When I was hardly more than a growing boy and a reporter in Richmond, covering politics, the Virginia GOP was - and had been since the end of Reconstruction more than a century ago - a dismal joke. It had little interest in running candidates for high, or even low, state office. It could boast no better than a handful of local officeholders in a few corners of the notoriously remote 9th District. It showed little appetite even for electing Republican presidents. And its leaders - with the impressive exceptions of Ted Dalton and Floyd Landreth, both "mountain-valley" Republicans of visibly more progressive inclination than Virginia Democrats - seemed happy to leave it that way, holding on here and there to local chairmanships that were in fact of little value.
Mostly, the GOP was a strong right arm to Democratic U.S. Sen. Harry F. Byrd Sr. It pulled his irons out of the fire on the few occasions he needed help, such as the Democratic gubernatorial primary of 1949. In that year, at Byrd's urging, 9th District Republicans poured into Democratic voting booths to save the Old Dominion from Bolshevism and intelligence in the form of Francis Pickens Miller, a former Rhodes Scholar with New Deal leanings. Presumably, Byrd rewarded the Republicans with a few scraps from the overflowing Democratic table.
But that was about it. Virginia went Republican with Eisenhower in 1952, but that hardly made it a GOP state. Thereafter, Democrats held the governorship, General Assembly and much of Virginia's congressional delegation.

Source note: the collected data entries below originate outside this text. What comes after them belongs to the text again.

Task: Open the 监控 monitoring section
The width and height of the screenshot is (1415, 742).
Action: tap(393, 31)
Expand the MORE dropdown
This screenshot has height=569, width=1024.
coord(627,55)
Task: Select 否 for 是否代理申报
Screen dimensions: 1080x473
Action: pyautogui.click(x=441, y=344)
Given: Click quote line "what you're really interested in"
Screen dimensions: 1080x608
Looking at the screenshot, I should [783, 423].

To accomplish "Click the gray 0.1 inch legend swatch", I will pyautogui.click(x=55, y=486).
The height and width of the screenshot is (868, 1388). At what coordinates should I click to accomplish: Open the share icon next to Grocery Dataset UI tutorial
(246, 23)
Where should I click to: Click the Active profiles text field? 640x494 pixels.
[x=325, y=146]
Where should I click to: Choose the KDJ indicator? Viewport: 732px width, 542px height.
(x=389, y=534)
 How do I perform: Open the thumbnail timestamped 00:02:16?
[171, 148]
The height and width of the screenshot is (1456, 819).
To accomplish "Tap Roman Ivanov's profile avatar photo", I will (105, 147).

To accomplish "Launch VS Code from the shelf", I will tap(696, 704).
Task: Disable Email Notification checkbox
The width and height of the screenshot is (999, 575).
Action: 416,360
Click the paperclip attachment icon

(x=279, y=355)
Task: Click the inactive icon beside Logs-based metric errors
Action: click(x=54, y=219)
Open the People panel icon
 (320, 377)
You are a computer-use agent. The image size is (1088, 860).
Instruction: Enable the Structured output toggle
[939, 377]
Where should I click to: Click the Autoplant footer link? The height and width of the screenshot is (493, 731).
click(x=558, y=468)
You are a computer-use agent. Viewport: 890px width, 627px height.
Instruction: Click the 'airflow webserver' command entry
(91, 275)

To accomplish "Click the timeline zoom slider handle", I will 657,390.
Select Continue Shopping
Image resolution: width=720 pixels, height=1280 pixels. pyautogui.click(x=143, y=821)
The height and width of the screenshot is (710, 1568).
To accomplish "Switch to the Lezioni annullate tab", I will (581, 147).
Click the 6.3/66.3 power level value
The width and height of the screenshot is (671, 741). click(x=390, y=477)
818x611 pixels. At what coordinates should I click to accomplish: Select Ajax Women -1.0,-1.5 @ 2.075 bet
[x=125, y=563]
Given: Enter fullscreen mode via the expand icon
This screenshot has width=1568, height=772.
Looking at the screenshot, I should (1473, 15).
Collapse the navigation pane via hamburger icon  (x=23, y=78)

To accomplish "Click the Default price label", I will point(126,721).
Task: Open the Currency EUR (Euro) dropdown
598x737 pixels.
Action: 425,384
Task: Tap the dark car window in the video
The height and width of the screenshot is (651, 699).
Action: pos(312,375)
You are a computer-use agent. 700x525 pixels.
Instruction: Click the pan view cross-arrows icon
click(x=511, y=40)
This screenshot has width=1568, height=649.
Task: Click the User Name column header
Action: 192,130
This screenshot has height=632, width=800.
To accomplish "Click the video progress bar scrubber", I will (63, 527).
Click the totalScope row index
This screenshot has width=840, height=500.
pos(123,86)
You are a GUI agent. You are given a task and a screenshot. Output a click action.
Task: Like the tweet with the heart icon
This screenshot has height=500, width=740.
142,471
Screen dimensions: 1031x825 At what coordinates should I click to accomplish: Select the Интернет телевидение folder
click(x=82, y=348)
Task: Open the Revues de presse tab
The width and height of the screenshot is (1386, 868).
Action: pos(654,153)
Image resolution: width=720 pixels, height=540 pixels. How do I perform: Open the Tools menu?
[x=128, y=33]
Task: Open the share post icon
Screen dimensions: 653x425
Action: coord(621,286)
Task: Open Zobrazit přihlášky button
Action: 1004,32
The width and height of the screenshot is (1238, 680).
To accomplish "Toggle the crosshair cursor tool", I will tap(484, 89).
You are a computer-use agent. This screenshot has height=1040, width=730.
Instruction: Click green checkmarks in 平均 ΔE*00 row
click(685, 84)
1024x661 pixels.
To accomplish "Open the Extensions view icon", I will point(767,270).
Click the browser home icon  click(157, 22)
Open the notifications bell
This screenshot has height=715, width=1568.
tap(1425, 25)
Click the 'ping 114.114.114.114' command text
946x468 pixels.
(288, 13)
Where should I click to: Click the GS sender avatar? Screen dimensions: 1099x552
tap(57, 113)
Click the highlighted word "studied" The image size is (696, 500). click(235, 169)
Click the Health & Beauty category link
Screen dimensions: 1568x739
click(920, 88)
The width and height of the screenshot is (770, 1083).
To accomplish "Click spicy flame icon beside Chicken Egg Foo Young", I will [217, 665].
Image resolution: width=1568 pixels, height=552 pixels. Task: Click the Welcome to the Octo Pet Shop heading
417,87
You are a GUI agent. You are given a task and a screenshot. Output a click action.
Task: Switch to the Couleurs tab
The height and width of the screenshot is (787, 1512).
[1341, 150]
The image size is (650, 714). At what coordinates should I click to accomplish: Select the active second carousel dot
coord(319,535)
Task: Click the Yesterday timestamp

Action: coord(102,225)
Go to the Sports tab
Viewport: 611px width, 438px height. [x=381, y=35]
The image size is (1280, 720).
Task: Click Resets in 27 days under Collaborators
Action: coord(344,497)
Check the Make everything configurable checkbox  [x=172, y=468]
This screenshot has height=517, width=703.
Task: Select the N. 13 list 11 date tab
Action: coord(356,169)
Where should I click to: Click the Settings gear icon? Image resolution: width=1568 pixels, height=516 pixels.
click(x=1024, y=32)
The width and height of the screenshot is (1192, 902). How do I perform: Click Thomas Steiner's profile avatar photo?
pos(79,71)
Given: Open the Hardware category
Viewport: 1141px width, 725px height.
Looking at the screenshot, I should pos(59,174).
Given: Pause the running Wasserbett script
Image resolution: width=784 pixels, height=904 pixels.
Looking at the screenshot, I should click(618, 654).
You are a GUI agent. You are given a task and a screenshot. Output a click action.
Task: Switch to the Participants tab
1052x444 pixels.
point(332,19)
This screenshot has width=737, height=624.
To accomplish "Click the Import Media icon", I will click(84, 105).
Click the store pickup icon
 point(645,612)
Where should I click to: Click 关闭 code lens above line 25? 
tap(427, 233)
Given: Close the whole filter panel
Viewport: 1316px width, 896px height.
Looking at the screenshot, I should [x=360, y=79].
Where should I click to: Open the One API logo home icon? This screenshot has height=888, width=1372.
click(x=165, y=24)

Then came Dick Obenshain, a "mountain-valley" Republican himself, and the simple message, which he was persuasive enough to make even Republicans understand, that the prize was out there, not among themselves, and that being Republican meant nothing unless it won elections.
Thereafter, in election after election beginning with Linwood Holton, the GOP elected governors, congressmen and senators, and regained Virginia for the presidency and the national GOP. It came to a tragic end when Obenshain died in a plane crash outside Richmond, though John Warner replaced him successfully as the GOP senatorial candidate.
Still, that was the message - the same as Ronald Reagan's "11th commandment" for Republicans - and it was a useful one. But the Virginia GOP seemed to forget it, and in quick succession Marshall Coleman, Wyatt Durrette and Paul Trible began their decade-long spat, egged on by their followers, that assured the election of such Democratic worthies as Charles S. Robb, Gerald Baliles and Douglas Wilder, not to mention the Democratic recapture of congressional seats.
Now, apparently realizing at last that their intramural rivalries are creating fatal divisions within the state GOP, Coleman, Durrette and Trible have held a summit and called, like the Germans, for "re-unification."
For that alone they would deserve, in any other year, solemn recognition of their high civic sense. But 1990 is not, alas for us all, any other year.
It is the year of the first black governorship in commonwealth history. It ought to be notable for that, and would be, if it were not for the sorry fact that the first black governor has disgraced himself and everyone else in Virginia by personal carelessness - and not just in his "private life," whatever that is - on a scale few Virginia officeholders at any time and on any level can match.
Thus I award the first Dick Obenshain Prize for the Achievement of Republican Unity to - who else? - L. Douglas Wilder. He may have accomplished what perhaps even Obenshain failed to do: make Virginia truly Republican, and for good.